• **Material for this exercise**:
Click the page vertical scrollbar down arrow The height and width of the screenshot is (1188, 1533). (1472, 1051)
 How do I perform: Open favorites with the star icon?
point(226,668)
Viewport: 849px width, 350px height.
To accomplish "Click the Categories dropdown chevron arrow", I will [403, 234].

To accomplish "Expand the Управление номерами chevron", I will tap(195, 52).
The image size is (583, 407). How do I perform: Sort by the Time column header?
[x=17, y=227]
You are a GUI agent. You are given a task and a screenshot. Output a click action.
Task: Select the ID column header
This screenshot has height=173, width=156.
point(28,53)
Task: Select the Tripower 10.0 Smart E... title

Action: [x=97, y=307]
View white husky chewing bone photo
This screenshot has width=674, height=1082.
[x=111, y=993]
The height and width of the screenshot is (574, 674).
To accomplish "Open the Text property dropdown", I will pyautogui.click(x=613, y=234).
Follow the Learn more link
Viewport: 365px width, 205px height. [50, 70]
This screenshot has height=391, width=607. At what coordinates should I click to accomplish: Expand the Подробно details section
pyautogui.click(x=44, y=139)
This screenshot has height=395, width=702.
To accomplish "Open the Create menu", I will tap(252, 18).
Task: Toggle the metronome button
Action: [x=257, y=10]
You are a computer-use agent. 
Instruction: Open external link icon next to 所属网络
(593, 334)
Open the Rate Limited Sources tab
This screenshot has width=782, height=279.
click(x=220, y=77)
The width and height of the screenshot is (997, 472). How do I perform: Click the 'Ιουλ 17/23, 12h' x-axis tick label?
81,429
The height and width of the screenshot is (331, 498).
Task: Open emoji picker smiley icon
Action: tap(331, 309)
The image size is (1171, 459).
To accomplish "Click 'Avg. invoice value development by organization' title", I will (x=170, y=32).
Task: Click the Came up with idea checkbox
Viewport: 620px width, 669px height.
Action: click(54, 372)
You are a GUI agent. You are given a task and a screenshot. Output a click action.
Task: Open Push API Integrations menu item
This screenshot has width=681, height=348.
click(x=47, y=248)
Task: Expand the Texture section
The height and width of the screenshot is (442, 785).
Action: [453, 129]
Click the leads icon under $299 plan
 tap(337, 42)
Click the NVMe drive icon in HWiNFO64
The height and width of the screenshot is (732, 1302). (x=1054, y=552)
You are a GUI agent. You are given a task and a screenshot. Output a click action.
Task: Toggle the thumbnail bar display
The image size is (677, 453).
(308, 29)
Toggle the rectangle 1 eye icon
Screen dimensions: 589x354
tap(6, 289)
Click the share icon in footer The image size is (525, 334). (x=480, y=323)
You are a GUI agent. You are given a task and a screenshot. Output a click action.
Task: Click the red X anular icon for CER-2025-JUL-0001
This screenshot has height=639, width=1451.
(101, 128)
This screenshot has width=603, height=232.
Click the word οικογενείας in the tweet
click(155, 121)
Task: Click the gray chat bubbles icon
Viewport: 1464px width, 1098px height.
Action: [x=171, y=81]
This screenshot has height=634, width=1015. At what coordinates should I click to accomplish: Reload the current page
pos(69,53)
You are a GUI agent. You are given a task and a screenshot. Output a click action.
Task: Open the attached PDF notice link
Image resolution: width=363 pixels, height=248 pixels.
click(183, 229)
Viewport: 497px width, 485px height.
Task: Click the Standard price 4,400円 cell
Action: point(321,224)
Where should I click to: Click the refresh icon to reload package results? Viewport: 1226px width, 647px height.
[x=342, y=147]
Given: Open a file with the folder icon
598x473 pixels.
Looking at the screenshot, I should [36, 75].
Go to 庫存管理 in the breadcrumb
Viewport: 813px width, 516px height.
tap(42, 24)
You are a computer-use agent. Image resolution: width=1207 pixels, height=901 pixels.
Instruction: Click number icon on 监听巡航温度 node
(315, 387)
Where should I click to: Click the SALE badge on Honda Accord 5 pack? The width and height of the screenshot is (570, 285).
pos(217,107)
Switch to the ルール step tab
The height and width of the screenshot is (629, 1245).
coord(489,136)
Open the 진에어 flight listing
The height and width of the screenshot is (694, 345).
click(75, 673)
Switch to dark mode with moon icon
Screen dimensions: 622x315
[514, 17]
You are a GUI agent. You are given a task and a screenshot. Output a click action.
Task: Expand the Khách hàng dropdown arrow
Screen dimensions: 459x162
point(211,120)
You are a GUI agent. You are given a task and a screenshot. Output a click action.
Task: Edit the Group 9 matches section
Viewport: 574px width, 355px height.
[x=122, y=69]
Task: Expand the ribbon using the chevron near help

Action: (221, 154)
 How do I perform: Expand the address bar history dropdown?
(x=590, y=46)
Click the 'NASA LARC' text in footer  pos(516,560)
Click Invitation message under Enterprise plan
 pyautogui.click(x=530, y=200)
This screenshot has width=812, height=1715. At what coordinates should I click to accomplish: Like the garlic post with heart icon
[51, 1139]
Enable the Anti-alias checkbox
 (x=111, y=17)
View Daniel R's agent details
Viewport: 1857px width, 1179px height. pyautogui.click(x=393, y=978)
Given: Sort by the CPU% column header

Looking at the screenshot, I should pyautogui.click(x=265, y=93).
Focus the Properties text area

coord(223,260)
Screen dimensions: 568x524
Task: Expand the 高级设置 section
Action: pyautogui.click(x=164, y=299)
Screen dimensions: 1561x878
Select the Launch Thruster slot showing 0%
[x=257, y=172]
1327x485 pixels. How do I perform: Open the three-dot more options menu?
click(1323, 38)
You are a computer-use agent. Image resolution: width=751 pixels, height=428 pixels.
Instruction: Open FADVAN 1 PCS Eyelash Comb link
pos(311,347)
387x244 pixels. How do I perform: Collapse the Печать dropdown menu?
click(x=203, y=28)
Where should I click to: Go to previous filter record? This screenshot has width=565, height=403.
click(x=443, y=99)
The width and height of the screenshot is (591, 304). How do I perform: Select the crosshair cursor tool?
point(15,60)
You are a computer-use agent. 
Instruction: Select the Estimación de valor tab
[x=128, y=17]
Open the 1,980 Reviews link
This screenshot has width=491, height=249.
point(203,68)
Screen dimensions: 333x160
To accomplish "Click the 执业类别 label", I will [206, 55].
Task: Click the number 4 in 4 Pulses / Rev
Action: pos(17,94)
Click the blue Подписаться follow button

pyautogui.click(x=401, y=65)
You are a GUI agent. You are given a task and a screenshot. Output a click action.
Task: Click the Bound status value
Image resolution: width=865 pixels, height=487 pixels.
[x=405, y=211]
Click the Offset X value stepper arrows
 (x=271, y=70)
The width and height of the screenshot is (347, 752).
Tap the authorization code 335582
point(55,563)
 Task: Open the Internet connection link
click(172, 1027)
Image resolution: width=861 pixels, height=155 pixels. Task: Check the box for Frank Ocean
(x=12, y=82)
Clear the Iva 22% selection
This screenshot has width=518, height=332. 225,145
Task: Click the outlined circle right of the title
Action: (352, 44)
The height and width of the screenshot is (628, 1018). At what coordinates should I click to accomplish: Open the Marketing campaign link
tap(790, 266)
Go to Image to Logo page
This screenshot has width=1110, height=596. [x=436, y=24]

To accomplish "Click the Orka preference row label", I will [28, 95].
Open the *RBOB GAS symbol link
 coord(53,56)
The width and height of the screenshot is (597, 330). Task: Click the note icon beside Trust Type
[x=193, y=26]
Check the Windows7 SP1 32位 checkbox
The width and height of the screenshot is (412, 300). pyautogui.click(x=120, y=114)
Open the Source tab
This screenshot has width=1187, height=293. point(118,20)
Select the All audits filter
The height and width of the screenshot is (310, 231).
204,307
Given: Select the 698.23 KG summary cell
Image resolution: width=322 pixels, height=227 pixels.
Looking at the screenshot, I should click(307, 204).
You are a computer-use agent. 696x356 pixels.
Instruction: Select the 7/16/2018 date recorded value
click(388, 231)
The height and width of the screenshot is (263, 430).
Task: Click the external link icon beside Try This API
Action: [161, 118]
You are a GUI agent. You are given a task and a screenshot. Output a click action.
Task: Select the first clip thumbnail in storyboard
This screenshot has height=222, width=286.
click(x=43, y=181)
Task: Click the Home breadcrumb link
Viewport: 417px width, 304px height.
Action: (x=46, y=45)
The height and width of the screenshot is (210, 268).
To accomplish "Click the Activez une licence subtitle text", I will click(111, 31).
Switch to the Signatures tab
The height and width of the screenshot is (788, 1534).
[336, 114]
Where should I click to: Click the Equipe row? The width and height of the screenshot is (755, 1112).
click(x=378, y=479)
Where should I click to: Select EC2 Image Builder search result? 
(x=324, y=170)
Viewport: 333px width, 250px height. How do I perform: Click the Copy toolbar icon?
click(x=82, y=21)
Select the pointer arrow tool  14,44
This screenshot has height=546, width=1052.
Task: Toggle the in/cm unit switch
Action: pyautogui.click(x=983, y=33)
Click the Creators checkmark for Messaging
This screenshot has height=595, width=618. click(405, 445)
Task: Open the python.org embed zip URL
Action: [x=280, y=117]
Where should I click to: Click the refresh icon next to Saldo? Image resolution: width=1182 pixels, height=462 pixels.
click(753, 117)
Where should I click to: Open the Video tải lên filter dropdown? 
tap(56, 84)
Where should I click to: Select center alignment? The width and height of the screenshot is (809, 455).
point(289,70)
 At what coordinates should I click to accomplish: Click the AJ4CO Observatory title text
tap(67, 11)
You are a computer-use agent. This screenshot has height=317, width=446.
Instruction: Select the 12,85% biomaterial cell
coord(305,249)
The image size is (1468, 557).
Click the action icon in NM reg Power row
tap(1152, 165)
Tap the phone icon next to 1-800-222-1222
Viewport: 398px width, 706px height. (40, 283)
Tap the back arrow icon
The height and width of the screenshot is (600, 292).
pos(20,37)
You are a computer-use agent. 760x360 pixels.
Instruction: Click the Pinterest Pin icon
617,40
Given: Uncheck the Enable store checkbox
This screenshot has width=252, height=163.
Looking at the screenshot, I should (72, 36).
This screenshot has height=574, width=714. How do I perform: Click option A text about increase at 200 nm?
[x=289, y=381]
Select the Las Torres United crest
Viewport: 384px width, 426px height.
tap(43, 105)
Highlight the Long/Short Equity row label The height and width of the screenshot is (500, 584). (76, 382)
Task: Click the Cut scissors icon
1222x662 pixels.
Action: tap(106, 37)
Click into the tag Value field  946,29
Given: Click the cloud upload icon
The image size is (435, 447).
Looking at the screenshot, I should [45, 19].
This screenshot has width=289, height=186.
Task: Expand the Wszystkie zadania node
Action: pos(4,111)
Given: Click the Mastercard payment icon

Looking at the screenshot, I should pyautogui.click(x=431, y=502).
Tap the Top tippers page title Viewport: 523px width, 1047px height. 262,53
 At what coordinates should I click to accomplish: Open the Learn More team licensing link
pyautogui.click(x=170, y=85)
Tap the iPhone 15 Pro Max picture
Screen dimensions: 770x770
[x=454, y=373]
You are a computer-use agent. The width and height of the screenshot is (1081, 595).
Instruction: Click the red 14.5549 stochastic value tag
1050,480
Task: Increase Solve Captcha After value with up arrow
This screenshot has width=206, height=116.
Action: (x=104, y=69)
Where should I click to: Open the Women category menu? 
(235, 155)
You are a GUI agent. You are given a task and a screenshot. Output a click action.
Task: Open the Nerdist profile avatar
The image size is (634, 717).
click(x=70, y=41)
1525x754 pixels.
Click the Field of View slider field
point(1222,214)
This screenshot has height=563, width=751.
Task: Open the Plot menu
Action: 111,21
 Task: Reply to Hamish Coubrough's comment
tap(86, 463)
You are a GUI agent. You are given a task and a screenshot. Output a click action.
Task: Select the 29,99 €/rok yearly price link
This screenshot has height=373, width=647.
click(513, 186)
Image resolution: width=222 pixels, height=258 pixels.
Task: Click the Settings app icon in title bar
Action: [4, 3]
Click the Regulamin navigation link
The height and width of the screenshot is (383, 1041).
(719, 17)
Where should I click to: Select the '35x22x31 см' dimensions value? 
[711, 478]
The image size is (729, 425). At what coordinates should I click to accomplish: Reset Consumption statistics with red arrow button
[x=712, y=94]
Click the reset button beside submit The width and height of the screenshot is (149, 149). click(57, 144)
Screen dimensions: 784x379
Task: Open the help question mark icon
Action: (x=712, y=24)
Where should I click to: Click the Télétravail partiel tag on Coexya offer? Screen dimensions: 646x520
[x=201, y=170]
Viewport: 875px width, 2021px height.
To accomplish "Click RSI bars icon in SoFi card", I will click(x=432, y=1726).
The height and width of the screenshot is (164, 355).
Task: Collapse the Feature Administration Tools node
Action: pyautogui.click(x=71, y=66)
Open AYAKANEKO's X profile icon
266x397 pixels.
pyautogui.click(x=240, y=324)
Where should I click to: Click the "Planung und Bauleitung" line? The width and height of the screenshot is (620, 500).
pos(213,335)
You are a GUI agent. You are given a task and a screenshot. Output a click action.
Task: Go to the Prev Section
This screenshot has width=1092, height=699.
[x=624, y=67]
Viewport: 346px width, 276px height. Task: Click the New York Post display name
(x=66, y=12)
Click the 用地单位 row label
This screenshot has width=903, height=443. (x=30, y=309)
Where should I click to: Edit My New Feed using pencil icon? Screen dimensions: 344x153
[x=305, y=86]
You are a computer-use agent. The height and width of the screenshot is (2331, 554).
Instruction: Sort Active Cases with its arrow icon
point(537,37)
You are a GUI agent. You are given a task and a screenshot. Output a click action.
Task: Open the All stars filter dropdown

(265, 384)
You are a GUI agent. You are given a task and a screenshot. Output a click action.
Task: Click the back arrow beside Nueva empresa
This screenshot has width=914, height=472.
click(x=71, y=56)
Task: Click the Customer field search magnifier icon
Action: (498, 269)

• **Problem description**: In the entries above, find the line holding "The width and height of the screenshot is (597, 330)." and the line holding "Switch to the Signatures tab", then retype exactly those two lines and every line between them, and nothing else.

• **Answer**:
The width and height of the screenshot is (597, 330). Task: Click the note icon beside Trust Type
[x=193, y=26]
Check the Windows7 SP1 32位 checkbox
The width and height of the screenshot is (412, 300). pyautogui.click(x=120, y=114)
Open the Source tab
This screenshot has width=1187, height=293. point(118,20)
Select the All audits filter
The height and width of the screenshot is (310, 231).
204,307
Given: Select the 698.23 KG summary cell
Image resolution: width=322 pixels, height=227 pixels.
Looking at the screenshot, I should click(307, 204).
You are a computer-use agent. 696x356 pixels.
Instruction: Select the 7/16/2018 date recorded value
click(388, 231)
The height and width of the screenshot is (263, 430).
Task: Click the external link icon beside Try This API
Action: [161, 118]
You are a GUI agent. You are given a task and a screenshot. Output a click action.
Task: Select the first clip thumbnail in storyboard
This screenshot has height=222, width=286.
click(x=43, y=181)
Task: Click the Home breadcrumb link
Viewport: 417px width, 304px height.
Action: (x=46, y=45)
The height and width of the screenshot is (210, 268).
To accomplish "Click the Activez une licence subtitle text", I will click(111, 31).
Switch to the Signatures tab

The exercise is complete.